- [How to complete this task]:
The lines below, beginning at the one that contains "The image size is (1920, 960)." and ending at the last, are to be retyped exactly.

BEGIN

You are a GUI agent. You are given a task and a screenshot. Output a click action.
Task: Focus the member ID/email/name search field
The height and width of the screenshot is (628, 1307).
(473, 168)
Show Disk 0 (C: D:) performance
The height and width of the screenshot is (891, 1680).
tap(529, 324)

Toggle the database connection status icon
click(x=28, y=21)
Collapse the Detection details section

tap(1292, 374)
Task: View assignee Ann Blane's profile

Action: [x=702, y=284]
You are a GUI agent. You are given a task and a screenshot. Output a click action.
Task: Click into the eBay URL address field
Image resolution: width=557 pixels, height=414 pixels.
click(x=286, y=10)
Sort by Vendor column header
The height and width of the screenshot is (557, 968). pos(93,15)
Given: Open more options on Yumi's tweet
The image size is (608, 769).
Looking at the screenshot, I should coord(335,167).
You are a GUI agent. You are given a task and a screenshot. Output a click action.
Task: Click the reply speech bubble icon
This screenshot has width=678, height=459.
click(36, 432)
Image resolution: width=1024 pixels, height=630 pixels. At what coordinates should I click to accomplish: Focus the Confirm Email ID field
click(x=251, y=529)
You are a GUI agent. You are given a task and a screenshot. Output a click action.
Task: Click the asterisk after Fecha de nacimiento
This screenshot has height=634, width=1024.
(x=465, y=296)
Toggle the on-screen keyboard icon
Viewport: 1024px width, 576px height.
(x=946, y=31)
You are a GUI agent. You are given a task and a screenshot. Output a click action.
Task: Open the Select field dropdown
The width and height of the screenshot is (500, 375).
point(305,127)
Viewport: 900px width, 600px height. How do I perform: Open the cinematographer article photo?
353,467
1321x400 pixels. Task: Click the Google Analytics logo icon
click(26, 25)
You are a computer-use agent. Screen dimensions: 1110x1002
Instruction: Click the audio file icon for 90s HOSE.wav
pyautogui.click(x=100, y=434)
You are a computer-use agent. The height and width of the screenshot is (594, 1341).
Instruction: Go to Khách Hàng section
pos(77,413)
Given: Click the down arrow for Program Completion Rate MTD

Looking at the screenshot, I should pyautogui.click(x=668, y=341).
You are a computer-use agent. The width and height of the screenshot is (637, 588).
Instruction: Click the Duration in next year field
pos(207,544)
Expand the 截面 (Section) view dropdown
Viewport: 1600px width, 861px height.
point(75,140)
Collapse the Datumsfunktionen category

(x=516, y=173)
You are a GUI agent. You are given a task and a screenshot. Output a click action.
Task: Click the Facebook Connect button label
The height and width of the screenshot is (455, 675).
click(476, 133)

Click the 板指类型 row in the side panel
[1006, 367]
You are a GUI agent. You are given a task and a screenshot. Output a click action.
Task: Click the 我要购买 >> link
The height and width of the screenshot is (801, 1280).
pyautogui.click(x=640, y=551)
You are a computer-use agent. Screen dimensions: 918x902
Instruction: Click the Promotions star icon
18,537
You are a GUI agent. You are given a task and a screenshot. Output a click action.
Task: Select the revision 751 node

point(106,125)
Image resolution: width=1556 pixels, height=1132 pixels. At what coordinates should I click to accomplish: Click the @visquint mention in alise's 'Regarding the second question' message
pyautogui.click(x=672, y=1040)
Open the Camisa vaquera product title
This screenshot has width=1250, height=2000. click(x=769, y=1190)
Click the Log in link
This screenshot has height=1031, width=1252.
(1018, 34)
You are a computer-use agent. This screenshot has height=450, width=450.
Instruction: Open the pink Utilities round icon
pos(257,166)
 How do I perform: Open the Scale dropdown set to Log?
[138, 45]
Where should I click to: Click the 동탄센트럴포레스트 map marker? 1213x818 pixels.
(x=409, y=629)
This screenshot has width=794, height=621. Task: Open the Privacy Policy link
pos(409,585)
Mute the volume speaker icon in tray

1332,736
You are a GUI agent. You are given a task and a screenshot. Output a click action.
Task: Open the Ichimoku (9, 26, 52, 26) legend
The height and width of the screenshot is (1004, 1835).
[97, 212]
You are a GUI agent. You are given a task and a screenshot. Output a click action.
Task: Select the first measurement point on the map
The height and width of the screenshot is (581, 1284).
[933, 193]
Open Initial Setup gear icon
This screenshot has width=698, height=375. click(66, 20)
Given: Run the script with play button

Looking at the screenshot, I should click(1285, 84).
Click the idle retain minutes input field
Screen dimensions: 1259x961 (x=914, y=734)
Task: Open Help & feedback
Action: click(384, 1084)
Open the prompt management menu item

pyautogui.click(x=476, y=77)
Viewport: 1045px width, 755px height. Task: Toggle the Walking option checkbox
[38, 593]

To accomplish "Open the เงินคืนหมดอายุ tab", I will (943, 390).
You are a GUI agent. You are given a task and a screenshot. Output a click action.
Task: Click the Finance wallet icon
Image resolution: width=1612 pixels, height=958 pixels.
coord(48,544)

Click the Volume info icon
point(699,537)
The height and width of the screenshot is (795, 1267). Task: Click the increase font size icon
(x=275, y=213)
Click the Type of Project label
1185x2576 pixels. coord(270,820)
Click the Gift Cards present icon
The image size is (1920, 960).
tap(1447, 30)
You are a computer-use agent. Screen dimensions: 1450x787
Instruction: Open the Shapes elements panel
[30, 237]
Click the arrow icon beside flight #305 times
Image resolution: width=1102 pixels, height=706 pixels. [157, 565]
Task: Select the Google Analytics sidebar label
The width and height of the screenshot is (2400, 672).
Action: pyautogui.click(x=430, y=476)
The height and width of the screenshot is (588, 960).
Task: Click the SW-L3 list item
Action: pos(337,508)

END

- [Written response]:
The image size is (1920, 960).
tap(1447, 30)
You are a computer-use agent. Screen dimensions: 1450x787
Instruction: Open the Shapes elements panel
[30, 237]
Click the arrow icon beside flight #305 times
Image resolution: width=1102 pixels, height=706 pixels. [157, 565]
Task: Select the Google Analytics sidebar label
The width and height of the screenshot is (2400, 672).
Action: pyautogui.click(x=430, y=476)
The height and width of the screenshot is (588, 960).
Task: Click the SW-L3 list item
Action: pos(337,508)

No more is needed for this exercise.